## [Problem requirements]
Whatever the records below hold, copy it all out exactly.

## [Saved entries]
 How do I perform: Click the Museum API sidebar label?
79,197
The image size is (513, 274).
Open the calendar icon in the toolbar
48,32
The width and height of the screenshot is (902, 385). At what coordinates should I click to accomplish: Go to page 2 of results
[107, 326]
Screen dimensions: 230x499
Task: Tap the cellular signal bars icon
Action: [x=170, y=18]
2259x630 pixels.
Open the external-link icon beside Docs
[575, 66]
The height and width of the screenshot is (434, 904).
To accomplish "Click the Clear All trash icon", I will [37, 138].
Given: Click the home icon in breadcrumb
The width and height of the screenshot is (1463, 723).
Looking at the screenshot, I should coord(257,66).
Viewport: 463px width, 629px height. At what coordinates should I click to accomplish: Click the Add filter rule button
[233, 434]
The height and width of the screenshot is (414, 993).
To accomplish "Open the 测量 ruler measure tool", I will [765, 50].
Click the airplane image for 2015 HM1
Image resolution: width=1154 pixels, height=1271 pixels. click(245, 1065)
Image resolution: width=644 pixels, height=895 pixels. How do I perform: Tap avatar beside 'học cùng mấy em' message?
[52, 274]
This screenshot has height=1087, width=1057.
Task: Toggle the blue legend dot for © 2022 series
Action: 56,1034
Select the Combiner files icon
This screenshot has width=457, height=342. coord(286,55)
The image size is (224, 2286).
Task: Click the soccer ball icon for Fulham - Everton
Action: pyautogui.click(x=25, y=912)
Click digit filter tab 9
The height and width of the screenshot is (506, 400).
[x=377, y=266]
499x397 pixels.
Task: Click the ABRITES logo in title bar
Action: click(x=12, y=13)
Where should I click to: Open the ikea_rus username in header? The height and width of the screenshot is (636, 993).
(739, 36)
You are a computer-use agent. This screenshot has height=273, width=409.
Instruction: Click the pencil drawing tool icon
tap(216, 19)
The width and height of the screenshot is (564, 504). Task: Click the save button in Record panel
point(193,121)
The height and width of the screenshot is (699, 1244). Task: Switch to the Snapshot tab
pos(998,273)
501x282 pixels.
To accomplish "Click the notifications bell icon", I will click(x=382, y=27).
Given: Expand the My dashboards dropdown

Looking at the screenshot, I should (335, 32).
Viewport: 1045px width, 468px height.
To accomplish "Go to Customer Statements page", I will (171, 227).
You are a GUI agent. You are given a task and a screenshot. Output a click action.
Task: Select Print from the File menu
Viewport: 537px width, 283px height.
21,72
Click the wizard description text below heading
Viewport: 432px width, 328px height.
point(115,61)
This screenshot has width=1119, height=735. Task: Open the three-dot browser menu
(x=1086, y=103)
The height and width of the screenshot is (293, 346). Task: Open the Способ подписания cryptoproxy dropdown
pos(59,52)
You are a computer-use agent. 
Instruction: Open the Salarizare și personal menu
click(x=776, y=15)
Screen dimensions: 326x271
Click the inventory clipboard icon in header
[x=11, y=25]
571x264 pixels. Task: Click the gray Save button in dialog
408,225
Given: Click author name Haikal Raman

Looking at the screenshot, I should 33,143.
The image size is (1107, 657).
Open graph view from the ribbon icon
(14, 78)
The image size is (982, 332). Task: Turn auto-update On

## [Solution to this problem]
 How do I perform: Click the Museum API sidebar label?
79,197
The image size is (513, 274).
Open the calendar icon in the toolbar
48,32
The width and height of the screenshot is (902, 385). At what coordinates should I click to accomplish: Go to page 2 of results
[107, 326]
Screen dimensions: 230x499
Task: Tap the cellular signal bars icon
Action: [x=170, y=18]
2259x630 pixels.
Open the external-link icon beside Docs
[575, 66]
The height and width of the screenshot is (434, 904).
To accomplish "Click the Clear All trash icon", I will [37, 138].
Given: Click the home icon in breadcrumb
The width and height of the screenshot is (1463, 723).
Looking at the screenshot, I should coord(257,66).
Viewport: 463px width, 629px height. At what coordinates should I click to accomplish: Click the Add filter rule button
[233, 434]
The height and width of the screenshot is (414, 993).
To accomplish "Open the 测量 ruler measure tool", I will [765, 50].
Click the airplane image for 2015 HM1
Image resolution: width=1154 pixels, height=1271 pixels. click(245, 1065)
Image resolution: width=644 pixels, height=895 pixels. How do I perform: Tap avatar beside 'học cùng mấy em' message?
[52, 274]
This screenshot has height=1087, width=1057.
Task: Toggle the blue legend dot for © 2022 series
Action: 56,1034
Select the Combiner files icon
This screenshot has width=457, height=342. coord(286,55)
The image size is (224, 2286).
Task: Click the soccer ball icon for Fulham - Everton
Action: pyautogui.click(x=25, y=912)
Click digit filter tab 9
The height and width of the screenshot is (506, 400).
[x=377, y=266]
499x397 pixels.
Task: Click the ABRITES logo in title bar
Action: click(x=12, y=13)
Where should I click to: Open the ikea_rus username in header? The height and width of the screenshot is (636, 993).
(739, 36)
You are a computer-use agent. This screenshot has height=273, width=409.
Instruction: Click the pencil drawing tool icon
tap(216, 19)
The width and height of the screenshot is (564, 504). Task: Click the save button in Record panel
point(193,121)
The height and width of the screenshot is (699, 1244). Task: Switch to the Snapshot tab
pos(998,273)
501x282 pixels.
To accomplish "Click the notifications bell icon", I will click(x=382, y=27).
Given: Expand the My dashboards dropdown

Looking at the screenshot, I should (335, 32).
Viewport: 1045px width, 468px height.
To accomplish "Go to Customer Statements page", I will (171, 227).
You are a GUI agent. You are given a task and a screenshot. Output a click action.
Task: Select Print from the File menu
Viewport: 537px width, 283px height.
21,72
Click the wizard description text below heading
Viewport: 432px width, 328px height.
point(115,61)
This screenshot has width=1119, height=735. Task: Open the three-dot browser menu
(x=1086, y=103)
The height and width of the screenshot is (293, 346). Task: Open the Способ подписания cryptoproxy dropdown
pos(59,52)
You are a computer-use agent. 
Instruction: Open the Salarizare și personal menu
click(x=776, y=15)
Screen dimensions: 326x271
Click the inventory clipboard icon in header
[x=11, y=25]
571x264 pixels. Task: Click the gray Save button in dialog
408,225
Given: Click author name Haikal Raman

Looking at the screenshot, I should 33,143.
The image size is (1107, 657).
Open graph view from the ribbon icon
(14, 78)
The image size is (982, 332). Task: Turn auto-update On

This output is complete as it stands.